Dourados tem, hoje, quase uma centena de ações envolvendo a má utilização das mídias, segundo o assessor da Vara da Juventude.
Robson lembrou que existe uma lei federal “que objetiva minimizar alguns abusos [referindo-se ao Marco Civil da internet aprovado recentemente] e a criança ou o adolescente, recebendo uma boa orientação, é capaz de se situar como sujeito de direito que é e entender que tem deveres comportamentais”, diz o especialista. Na palestra, o advogado chamou a atenção para o conceito de ética, mostrou as penalidades para quem foge do uso ético da internet e das redes e respondeu perguntas da plateia.
O professor Robson Moraes dos Santos também chamou a atenção para o papel da família nesse contexto, colocando-a como principal instrumento para mediar e minimizar eventuais abusos que hoje a criança e o adolescente vêm causando. Ele considera que os pais têm que estar próximos, acompanhar as ações dos filhos e alerta: “com isso, ele não vai invadir a privacidade do filho, até porque o filho na menoridade está sob o exercício do poder familiar. O pai vai criar, educar, indicar o que é aproveitável ou não a esse filho para que a escola possa simplesmente proporcionar a educação no aspecto de cidadania. Essa outra educação tem que vir lá de casa”, opinou.
A legislação assegura os direitos de uso da internet, e orienta sobre o que são os crimes contra a honra, “tão em voga nos dias atuais, como a calúnia, a difamação e injúria através de vídeos ou até mesmo comentários maliciosos”, ilustrou o advogado e professor do curso de Direito da Unigran. Brigas em escolas e em espaços públicos em que os adolescentes filmam essas cenas contribuem para ‘franquear a personalidade’, segundo o convidado da Escola Imaculada.
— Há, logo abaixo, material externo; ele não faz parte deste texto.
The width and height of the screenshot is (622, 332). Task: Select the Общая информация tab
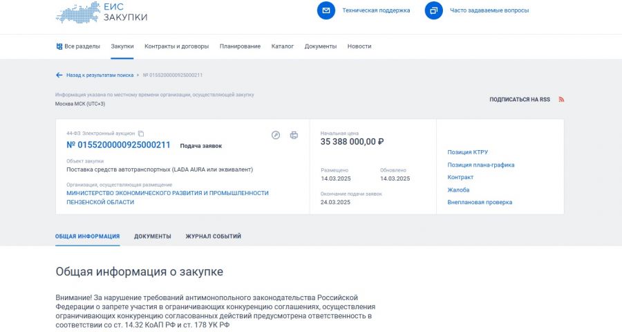87,237
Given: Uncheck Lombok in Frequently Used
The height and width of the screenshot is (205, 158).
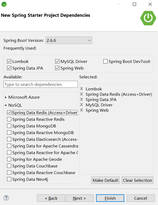Looking at the screenshot, I should (x=9, y=61).
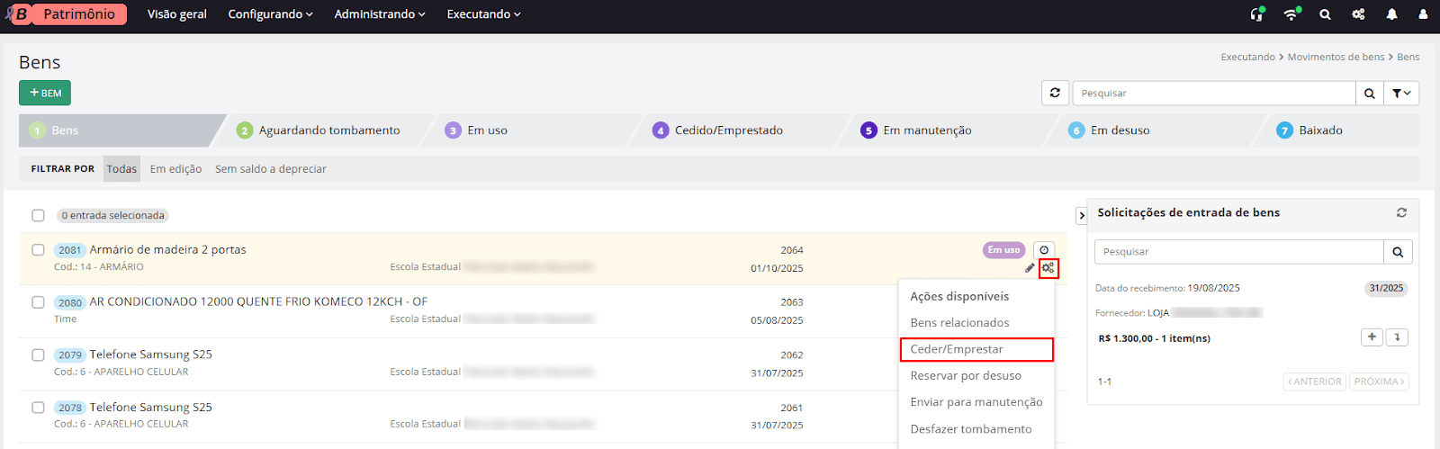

Em muitos casos, imagens nudez acabam sendo expostas nas redes sociais, ocasionando transtornos.
Robson citou os atos infracionais que visam ressocializar esse adolescente que está cometendo o chamado crime virtual, e as medidas protetivas para os vitimados, assim como para aqueles que estejam cometendo o ato infracional, que recebem atendimento psicológico adequado porque algo está errado. “Será o acesso precoce às questões da sexualidade, a falta de diálogo nesse sentido, que estão fazendo aumentar o número de processos envolvendo hoje a má utilização das redes sociais”, questionou, sugerindo uma avaliação por parte dos alunos da escola.